## YOUR OBJECTIVE
The pictures must be left out, while the rest of the data is copied exactly.

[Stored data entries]

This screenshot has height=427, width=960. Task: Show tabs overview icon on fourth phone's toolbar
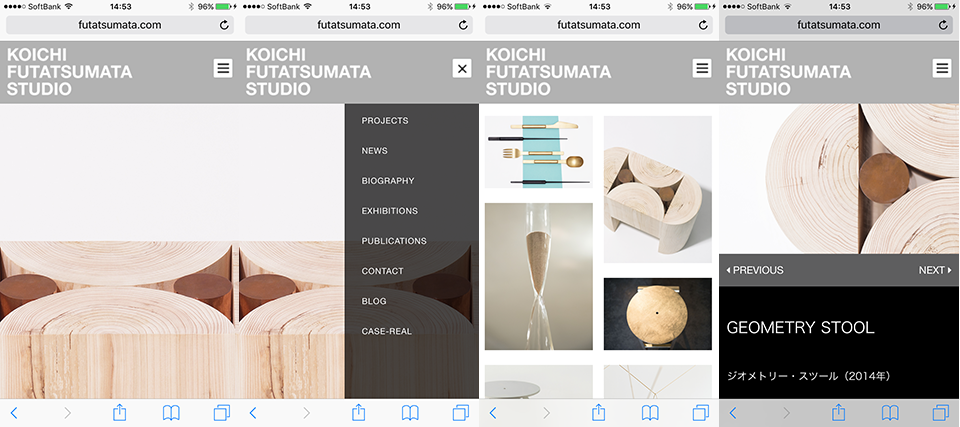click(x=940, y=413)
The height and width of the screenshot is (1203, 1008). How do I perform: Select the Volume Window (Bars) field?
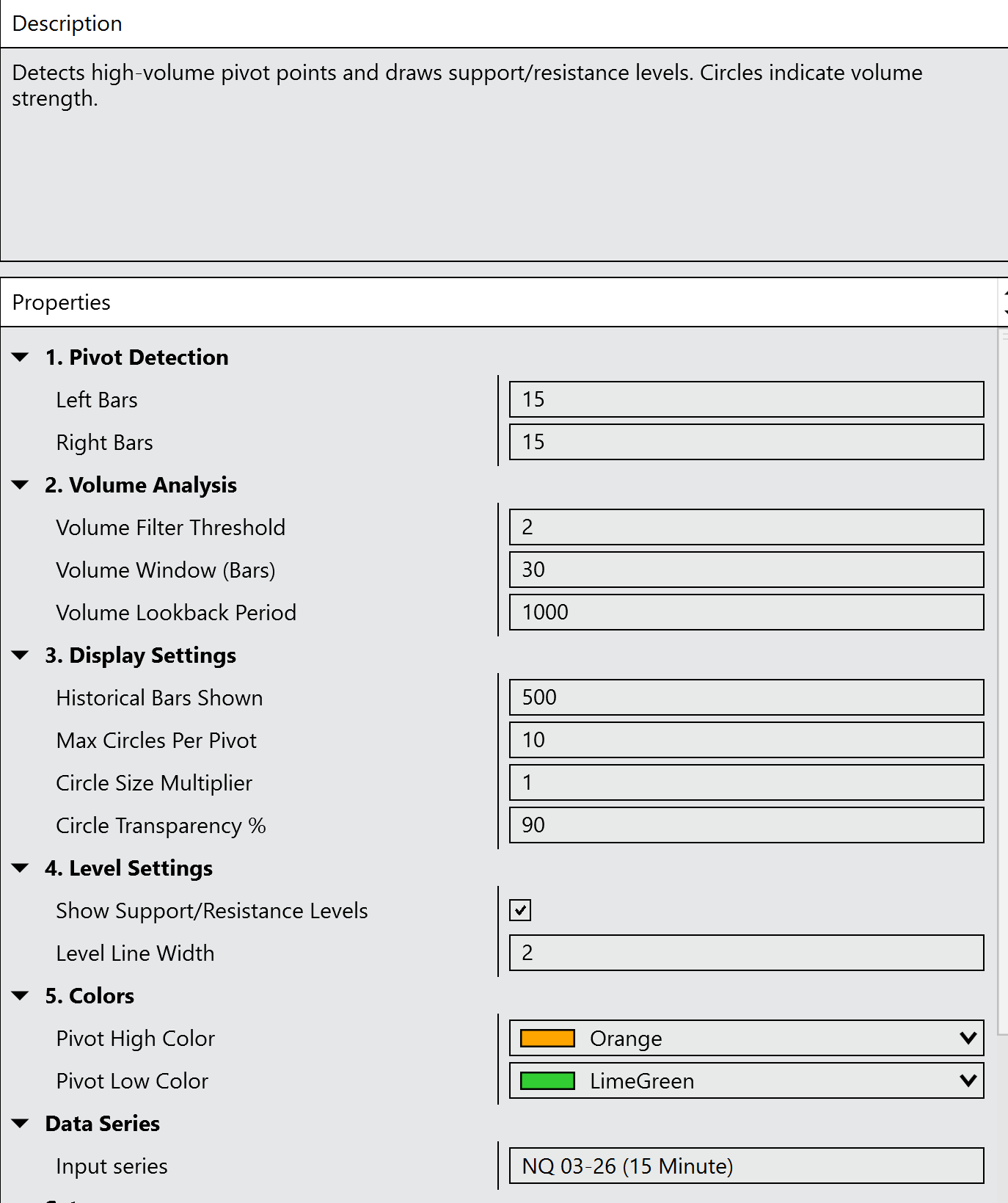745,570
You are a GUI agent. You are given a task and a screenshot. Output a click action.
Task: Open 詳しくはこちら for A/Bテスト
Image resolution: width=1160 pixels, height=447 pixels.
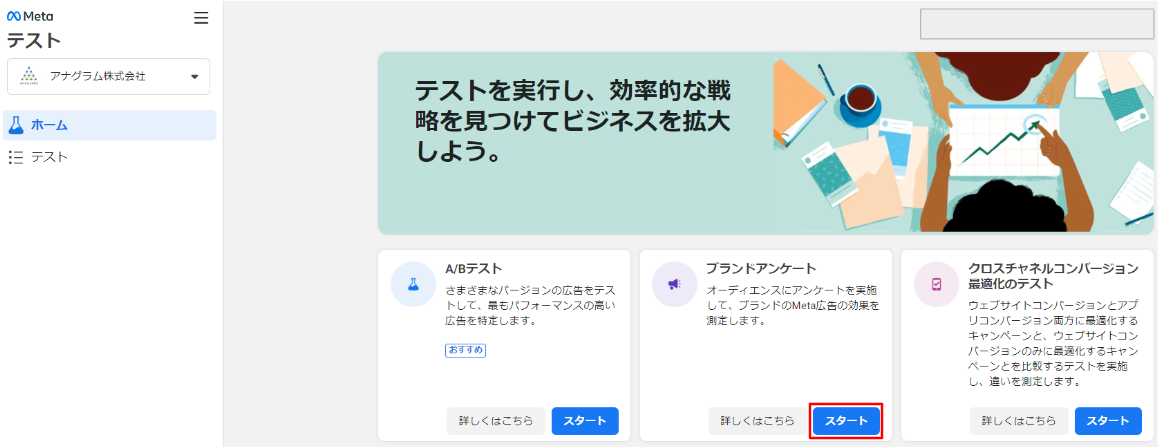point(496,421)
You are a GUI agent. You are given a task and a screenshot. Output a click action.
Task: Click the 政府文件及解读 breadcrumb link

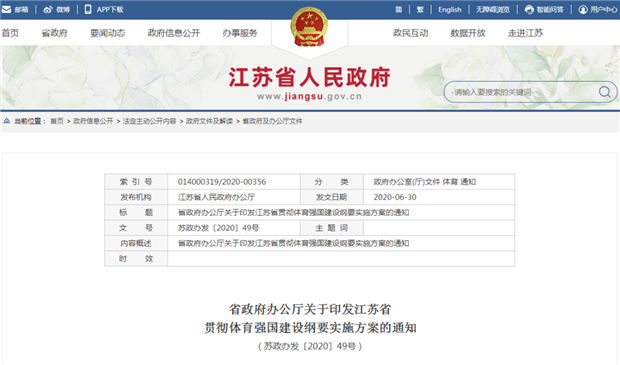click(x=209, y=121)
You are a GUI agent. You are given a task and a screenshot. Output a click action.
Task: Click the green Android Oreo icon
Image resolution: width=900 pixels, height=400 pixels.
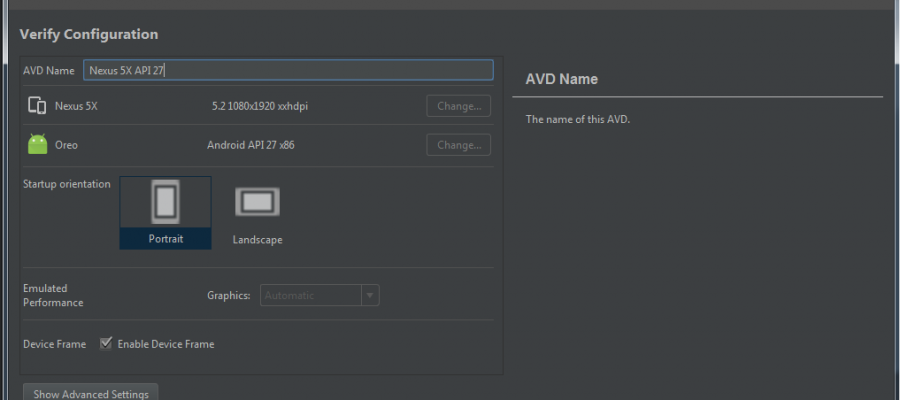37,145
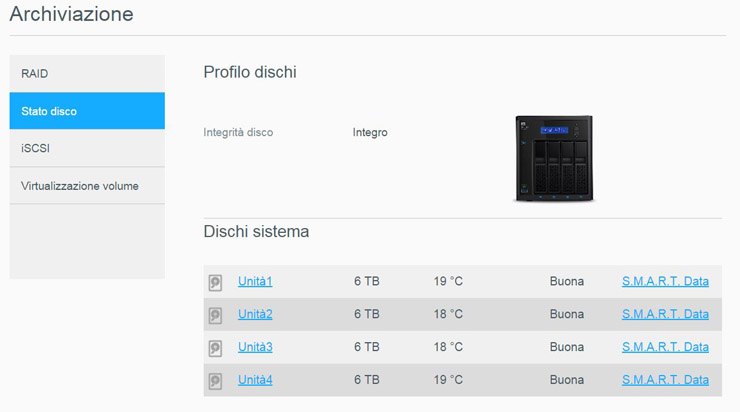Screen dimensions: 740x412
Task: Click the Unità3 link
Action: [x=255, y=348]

## SOLUTION
This screenshot has height=427, width=960. Task: Show tabs overview icon on fourth phone's toolbar
click(x=940, y=413)
The height and width of the screenshot is (1203, 1008). How do I perform: Select the Volume Window (Bars) field?
745,570
You are a GUI agent. You are given a task and a screenshot. Output a click action.
Task: Open 詳しくはこちら for A/Bテスト
Image resolution: width=1160 pixels, height=447 pixels.
point(496,421)
You are a GUI agent. You are given a task and a screenshot. Output a click action.
Task: Click the 政府文件及解读 breadcrumb link

click(x=209, y=121)
You are a GUI agent. You are given a task and a screenshot. Output a click action.
Task: Click the green Android Oreo icon
Image resolution: width=900 pixels, height=400 pixels.
37,145
Screen dimensions: 740x412
Task: Click the Unità3 link
Action: [x=255, y=348]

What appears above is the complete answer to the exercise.